Because misophonia is often self-diagnosed and under-reported, researchers don’t quite know how much of the human population struggles with it. But we do know that misophonia typically develops in older children (10-12 years old), is more common in females, and can grow more severe and accumulate additional trigger sounds over time.
Typically, trigger sounds for those suffering from misophonia are common and repetitive noises that probably don’t bother others around them like chewing, breathing and pen-clicking. They are also often sounds that other people around them are making. (What a coincidence.) Trigger sounds can provoke a wide variety of physiological and emotional reactions, such as increased heart rate, sweating, anger, panic and avoidance.
Misophonia also exists on a spectrum, meaning that not every trigger sound results in the same intense reaction and not every person with misophonia struggles with it to the same extent. In 2013, a group of researchers created the Amsterdam Misophonia Scale, which not only assists in the diagnosis of the disorder, but also highlights important characteristics of particular cases. It’s a 6-item scale that addresses a people’s time spent on their misophonia, how it interferes with their social lives, how it connects with anger, how they resist their misophonia, how much control they feel they have over their misophonia reactions and how much time they spend avoiding specific situations due to their misophonia.
Now, I don’t remember how much my trigger sounds bothered me when I was a kid, but I sure as hell know I can’t stand them now. The longer I live in loud and crowded places (looking at you, New York City), the worse my sensitivity gradually becomes. And on days when I’m particularly tired, I’m even more vulnerable and there is just no hope for me in keeping a level, focused head. All bets are off.
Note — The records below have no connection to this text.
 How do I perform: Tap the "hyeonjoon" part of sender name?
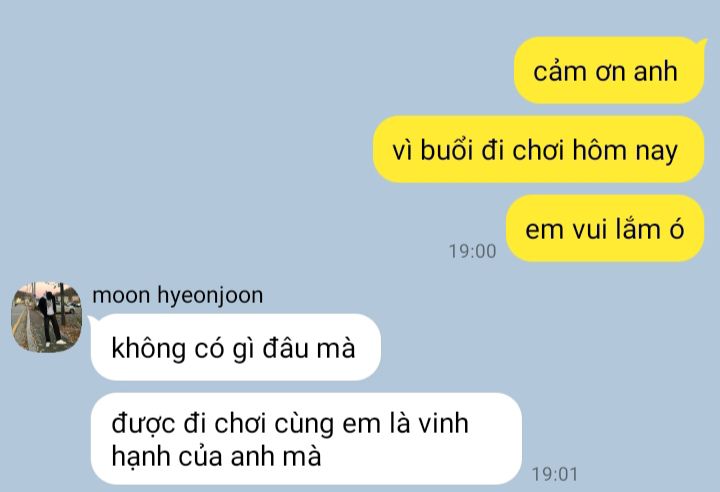click(210, 296)
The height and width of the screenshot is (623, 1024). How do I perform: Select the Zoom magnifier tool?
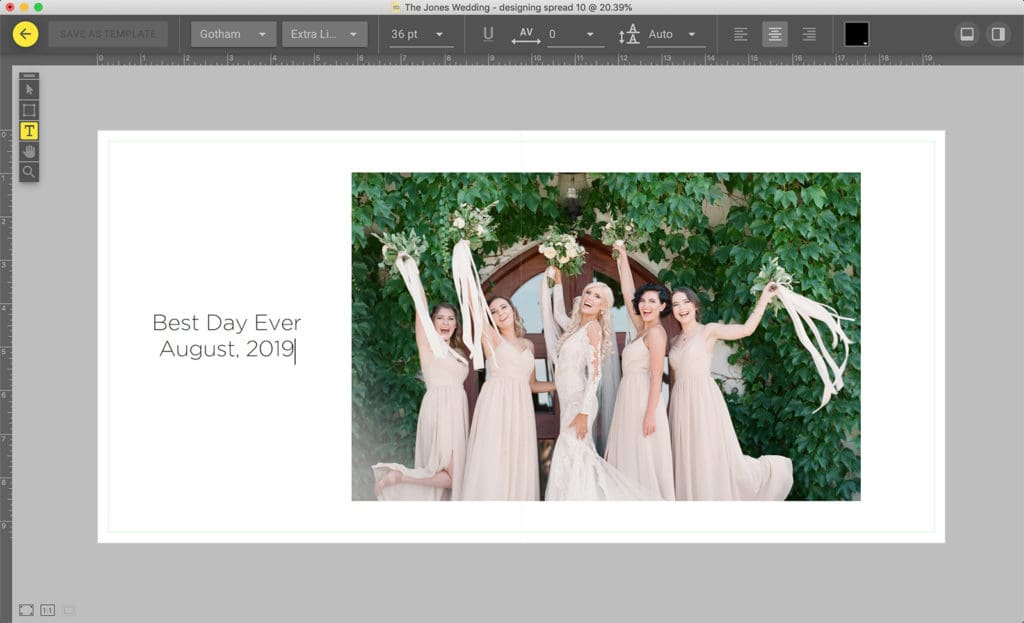point(29,171)
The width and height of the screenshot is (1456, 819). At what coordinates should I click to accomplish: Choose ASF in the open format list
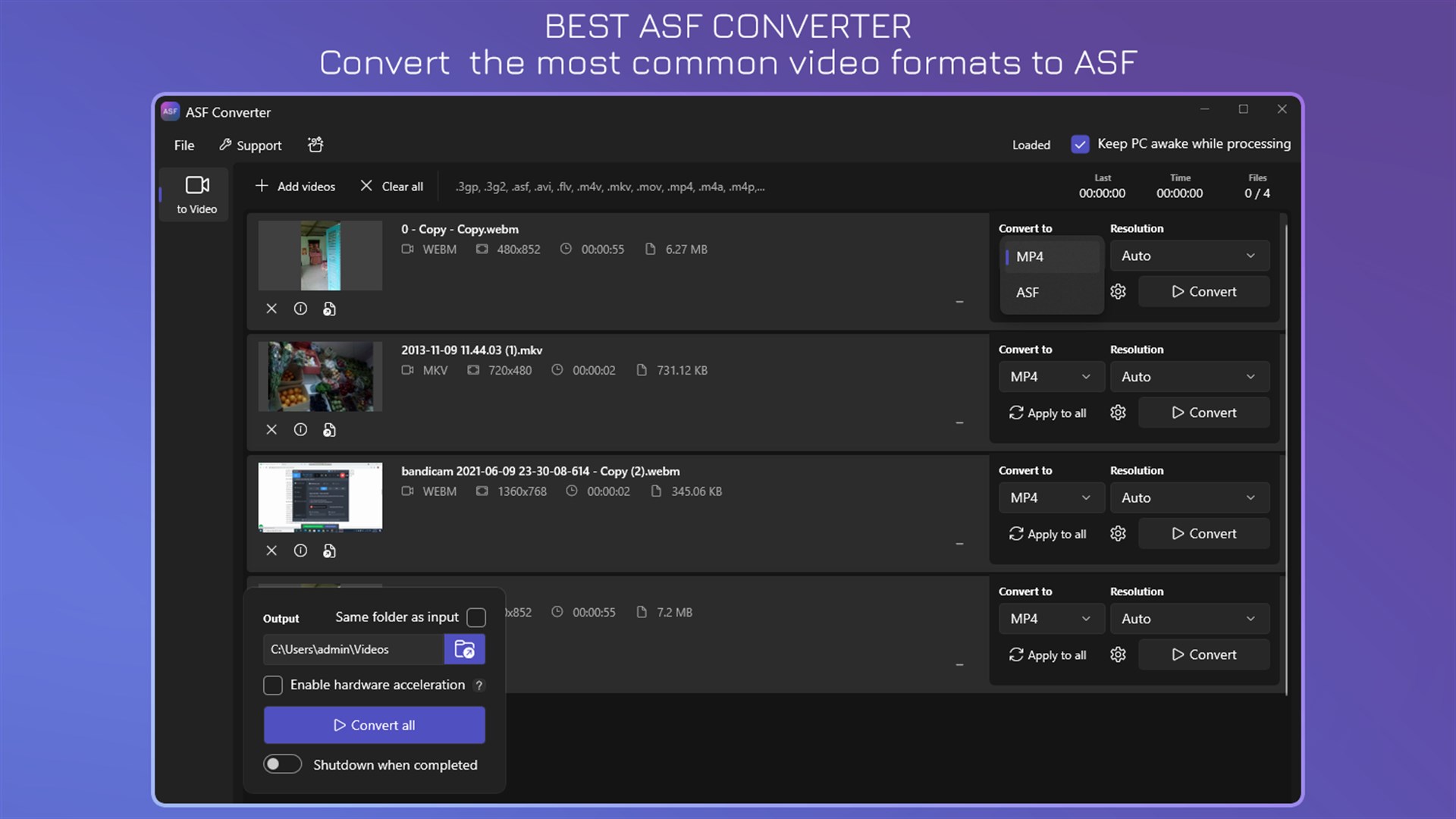[x=1028, y=293]
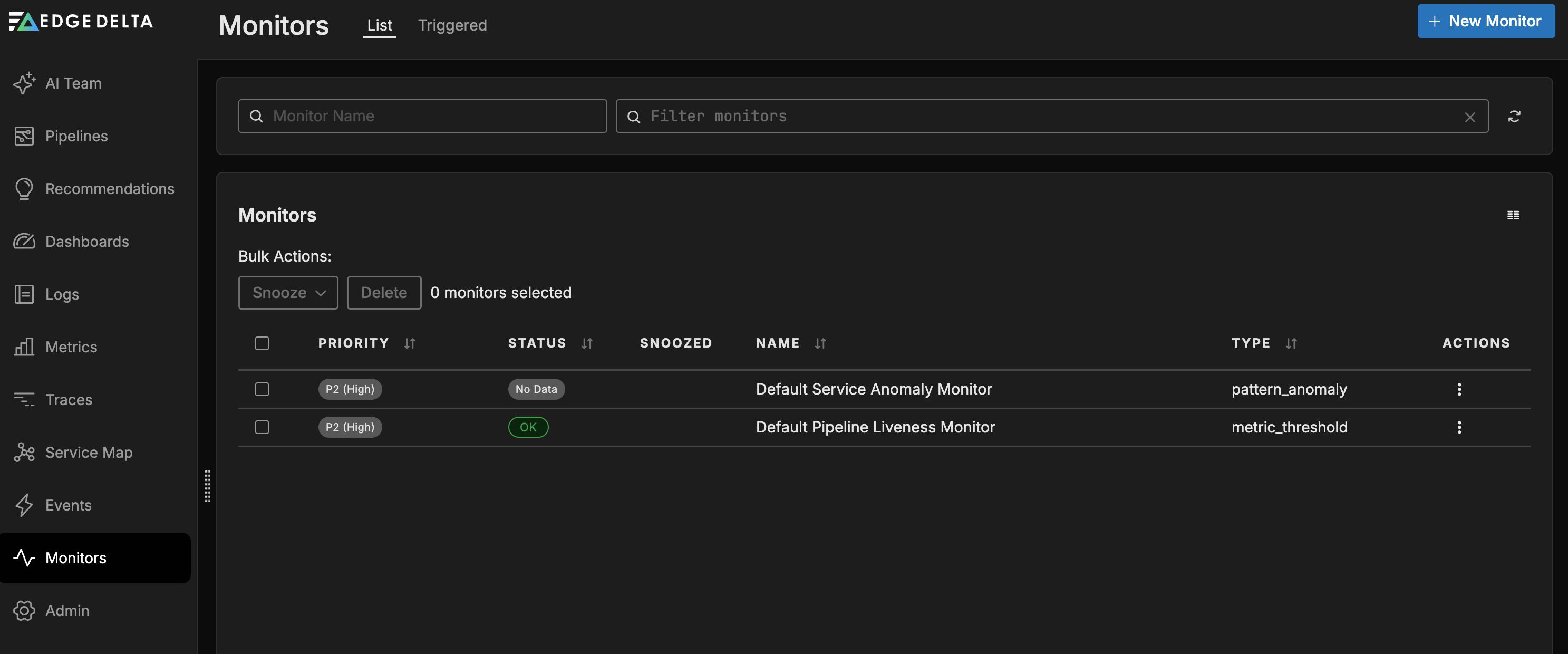Viewport: 1568px width, 654px height.
Task: Type in the Monitor Name search field
Action: [x=422, y=116]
There is no known “cure” for misophonia, and it tends to be a chronic (if not lifelong) problem for people who deal with it on a daily basis. But there are a few easy lifestyle choices that can help minimize its impact on daily life. Quality sleep and regular exercise work wonders in minimizing stress, as well as increasing resilience in stressful situations. Noise-canceling headphones are your best friend when commuting or working, and the technology is only getting better and better. And creating “quiet zones” in your home that are void of your trigger sounds can be crucial for providing an easily accessible safe space and sense of relief.
You might be the only one of your friends who can’t stand the sound of typing on a laptop or mouth breathing or water dripping from a faucet, but that doesn’t mean your reaction isn’t valid. Instead of flipping out even more about how you’re alone in your overwhelming agitation, see if you can harness it and find a way to navigate around your triggers. It’s definitely not easy, but it’s worth a try.